OCR FP2 2012 June Q2
9 marks Challenging +1.2
2 A curve has polar equation \(r = \cos \theta \sin 2 \theta\), for \(0 \leqslant \theta \leqslant \frac { 1 } { 2 } \pi\). Find
  1. the equations of the tangents at the pole,
  2. the maximum value of \(r\),
  3. a cartesian equation of the curve, in a form not involving fractions.
OCR FP2 2012 June Q3
8 marks Standard +0.3
3
  1. By quoting results given in the List of Formulae (MF1), prove that \(\tanh 2 x \equiv \frac { 2 \tanh x } { 1 + \tanh ^ { 2 } x }\).
  2. Solve the equation \(5 \tanh 2 x = 1 + 6 \tanh x\), giving your answers in logarithmic form.
OCR FP2 2012 June Q4
9 marks Standard +0.3
4 It is given that the equation \(x ^ { 4 } - 2 x - 1 = 0\) has only one positive root, \(\alpha\), and \(1.3 < \alpha < 1.5\).
  1. \includegraphics[max width=\textwidth, alt={}, center]{72a1330a-c6dc-4f3a-9b0e-333b099f4509-2_433_424_1119_817} The diagram shows a sketch of \(y = x\) and \(y = \sqrt [ 4 ] { 2 x + 1 }\) for \(x \geqslant 0\). Use the iteration \(x _ { n + 1 } = \sqrt [ 4 ] { 2 x _ { n } + 1 }\) with \(x _ { 1 } = 1.35\) to find \(x _ { 2 }\) and \(x _ { 3 }\), correct to 4 decimal places. On the copy of the diagram show how the iteration converges to \(\alpha\).
  2. For the same equation, the iteration \(x _ { n + 1 } = \frac { 1 } { 2 } \left( x _ { n } ^ { 4 } - 1 \right)\) with \(x _ { 1 } = 1.35\) gives \(x _ { 2 } = 1.1608\) and \(x _ { 3 } = 0.4077\), correct to 4 decimal places. Draw a sketch of \(y = x\) and \(y = \frac { 1 } { 2 } \left( x ^ { 4 } - 1 \right)\) for \(x \geqslant 0\), and show how this iteration does not converge to \(\alpha\).
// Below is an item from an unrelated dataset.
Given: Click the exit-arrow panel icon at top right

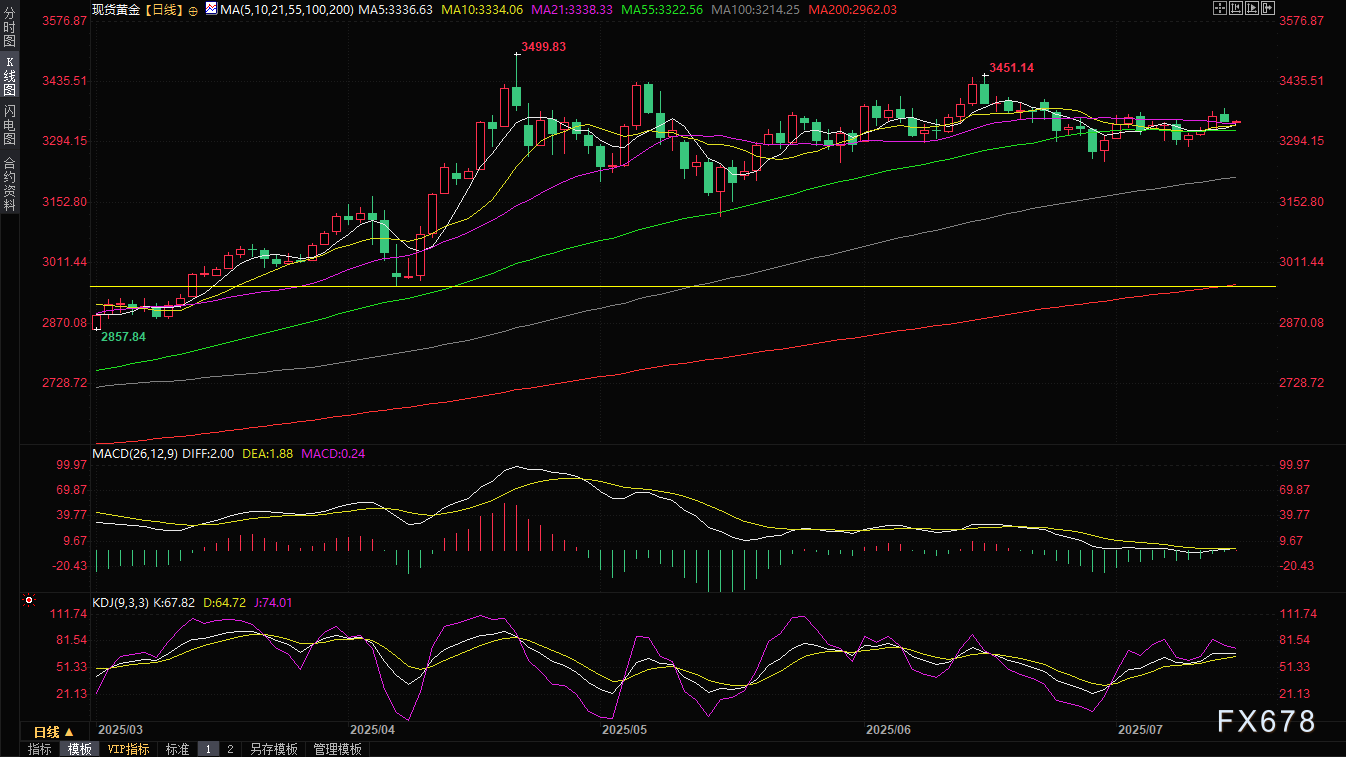Looking at the screenshot, I should [1267, 9].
  3. Find the positive root of the equation \(x ^ { 4 } - 2 x - 1 = 0\) by using the Newton-Raphson method with \(x _ { 1 } = 1.35\), giving the root correct to 4 decimal places.
OCR FP2 2012 June Q5
8 marks Challenging +1.2
5 A function is defined by \(\mathrm { f } ( x ) = \sinh ^ { - 1 } x + \sinh ^ { - 1 } \left( \frac { 1 } { x } \right)\), for \(x \neq 0\).
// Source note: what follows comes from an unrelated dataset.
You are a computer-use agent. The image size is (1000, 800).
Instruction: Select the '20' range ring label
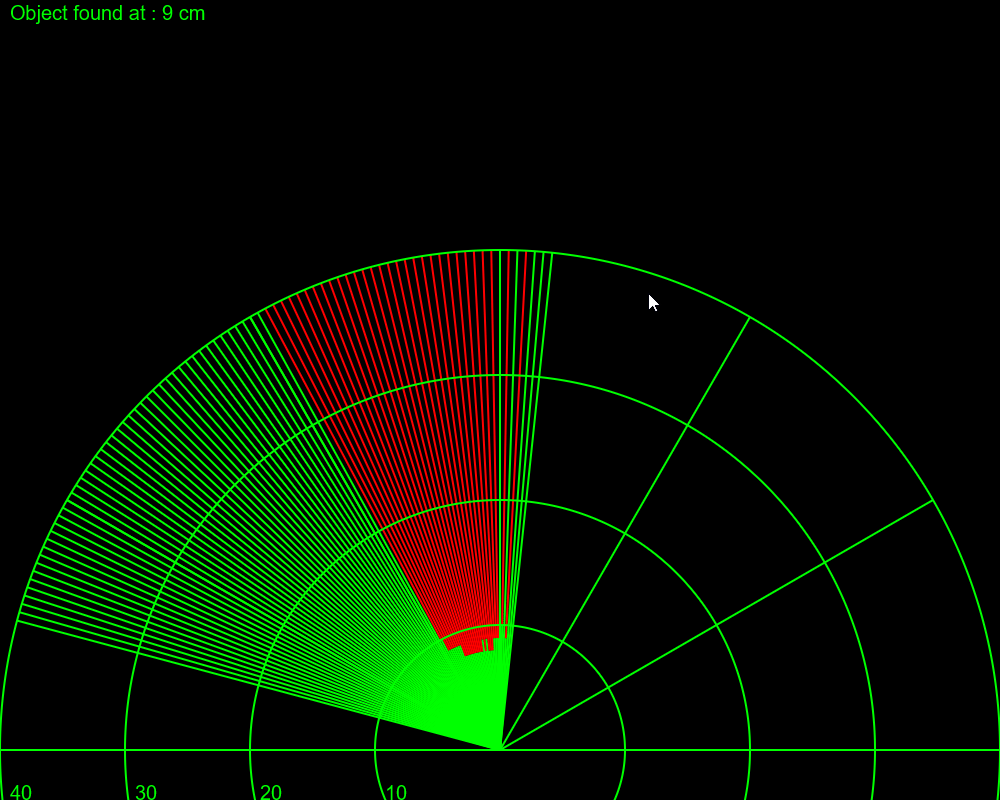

  1. When \(x > 0\), show that the value of \(\mathrm { f } ( x )\) for which \(\mathrm { f } ^ { \prime } ( x ) = 0\) is \(2 \ln ( 1 + \sqrt { 2 } )\).
  2. \includegraphics[max width=\textwidth, alt={}, center]{72a1330a-c6dc-4f3a-9b0e-333b099f4509-3_497_659_520_708} The diagram shows the graph of \(y = \mathrm { f } ( x )\) for \(x > 0\). Sketch the graph of \(y = \mathrm { f } ( x )\) for \(x < 0\) and state the range of values that \(\mathrm { f } ( x )\) can take for \(x \neq 0\).
OCR FP2 2012 June Q6
9 marks Challenging +1.2
6 It is given that, for non-negative integers \(n\), $$I _ { n } = \int _ { 0 } ^ { \pi } x ^ { n } \sin x \mathrm {~d} x$$
  1. Prove that, for \(n \geqslant 2 , I _ { n } = \pi ^ { n } - n ( n - 1 ) I _ { n - 2 }\).
  2. Find \(I _ { 5 }\) in terms of \(\pi\).
OCR FP2 2012 June Q7
12 marks Challenging +1.8
7 \includegraphics[max width=\textwidth, alt={}, center]{72a1330a-c6dc-4f3a-9b0e-333b099f4509-4_782_1065_251_500} The diagram shows the curve \(y = \frac { 1 } { x }\) for \(x > 0\) and a set of \(( n - 1 )\) rectangles of unit width below the curve. These rectangles can be used to obtain an inequality of the form $$\frac { 1 } { a } + \frac { 1 } { a + 1 } + \frac { 1 } { a + 2 } + \ldots + \frac { 1 } { b } < \int _ { 1 } ^ { n } \frac { 1 } { x } \mathrm {~d} x$$ Another set of rectangles can be used similarly to obtain $$\int _ { 1 } ^ { n } \frac { 1 } { x } \mathrm {~d} x < \frac { 1 } { c } + \frac { 1 } { c + 1 } + \frac { 1 } { c + 2 } + \ldots + \frac { 1 } { d }$$
  1. Write down the values of the constants \(a\) and \(c\), and express \(b\) and \(d\) in terms of \(n\). The function f is defined by \(\mathrm { f } ( n ) = 1 + \frac { 1 } { 2 } + \frac { 1 } { 3 } + \ldots + \frac { 1 } { n } - \ln n\), for positive integers \(n\).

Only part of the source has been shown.